Challenges for the European Information Society beyond 2005
Information and communications technologies (ICT) * allow for faster technical progress, modernisation and structural changes to be made to the economy. Given that ICT greatly improve competitiveness, the European Union (EU) should make use of all the possibilities offered by them to contribute to achieving the Lisbon goals *. ICT are central to this process. Through this communication, the Commission aims to launch a broad political debate on the EU Information Society strategy beyond 2005.
Communication from the Commission to the Council, the European Parliament, the European Economic and Social Committee and the Committee of the Regions, 19 November 2004: "Challenges for European Information Society beyond 2005" [COM(2004) 757 final - Not yet published in the Official Journal].
This communication recommends more widespread use of ICT. Their wide dissemination will depend on the ability of the EU to find solutions to the many problems raised by their use and to make their advantages more obvious. It must be ensured that as many people as possible benefit from their use. The eEurope initiative launched by the European Commission in June 2000 has proved very positive.
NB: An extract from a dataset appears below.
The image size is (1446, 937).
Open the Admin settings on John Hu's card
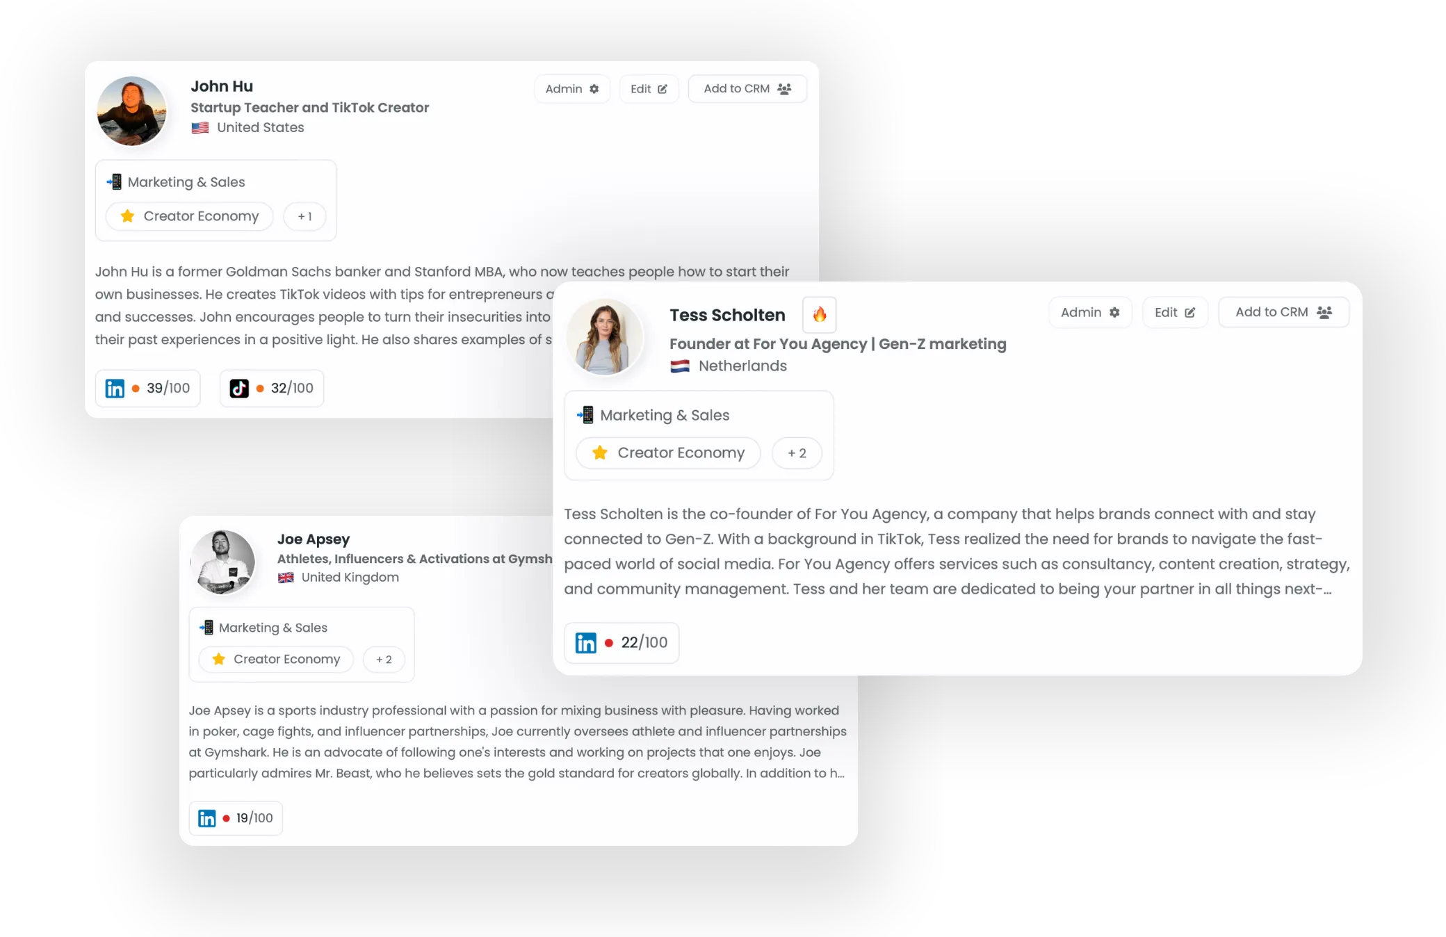572,89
The contribution of ICT to the Lisbon Goals
The EU is still far from exploiting all the possibilities offered by ICT for achieving the Lisbon objectives. Greater use of these new technologies would have a positive impact on European productivity and competitiveness, as well as on society as a whole. This sector is one of the most innovative and productive, representing about 8% of the EU's GDP and accounting for 6% of jobs in 2000. 40% of productivity growth between 1995 and 2000 was due to ICT. ICT also boost citizenship and improve the quality of life by allowing more and better services to be provided to larger numbers of people.
Information Society policies
Given the huge potential for growth in this sector, it is necessary to implement ICT-specific policies and adapt current policies to new developments. The different Information Society initiatives in the EU should be linked together by abolishing sectoral boundaries and ensuring an even take-up of ICT in society.
At the global level, the market is rapidly expanding, especially in China, India and Brazil. The EU must follow the developments in these countries closely. Close international co-operation is needed to deal with threats to network safety and to prevent cyber crime.
Even if the EU and the Member States already support the research efforts of European companies, research and development (R&D) needs in this field are still very great. Similarly, there is an increasing need for research on the socio-economic impact of applying ICT in the various sectors.
Issues for an Information Society policy beyond 2005
The changes which have had to be made for ICT to be used are not just about technology. New social and economic structures and new forms of governance are appearing, leading to new ways of communication and interaction between individuals, businesses and the public authorities. The Commission has identified a number of issues that it considers important, in particular:
- Content and services: the EU must support content providers and foster the emergence of innovative services. The variety of obstacles slowing down the development of new services and content must be eradicated so that users and businesses can benefit from them;
- eInclusion and citizenship: citizenship is about the participation of all in society. The policies of "eInclusion" * aim at ensuring equal access to and the availability of ICT services for all at an affordable cost. New and complex technologies marginalise those who are not equipped to use them. In order to avoid the creation of new divides, it is important to ensure digital literacy for everyone and that technologies are easy to use;
- Public services: the use of ICT in this area will increase democracy and transparency. Their use also ensures that services are more efficient and of a better quality;
- Skills and work: the ICT component must be strengthened during all learning and training processes to obtain the full benefit for users in this field. Europe must apply ICT in the workplace in ways that raise efficiency and provide better jobs;
- ICT as a key industrial sector: by covering information technology, electronic communications and audio-visual markets, ICT represent a major sector of the economy. In order to make Europe a more attractive place for foreign investors, it is important to create a competitive environment that is as clear and simple as possible;
- Interoperability*: Interoperability should be guaranteed at all levels - for network operators, for content or service providers and consumers - as well as between services, legal provisions and administrative practises which are different in every country;
- Trust and dependability: it is essential that these resources are both safe and reliable. Consumers want their privacy to be guaranteed and to see action taken to prevent illegal commercial practises and all unsolicited communications. The infrastructures of modern life rely heavily on ICT and are interdependent, so failures may have far-reaching consequences;
- Exploitation of ICT by business: given that the use of ICT by companies is recognised as being one of the success factors for European competitiveness, these companies should use them efficiently, especially SMEs.
The EU will face a number of challenges in the field of ICT in the next few years. This area, which is already important, is crucial for growth and improving productivity as well as for strengthening citizenship and quality of life. The effective adoption of new business processes and economic models to exploit the potential of ICT remains a challenge. The Commission considers it necessary to intensify research and investments in these production-generating technologies. Through this communication, the Commission is launching a process of reflection on this subject and broad consultation among stakeholders.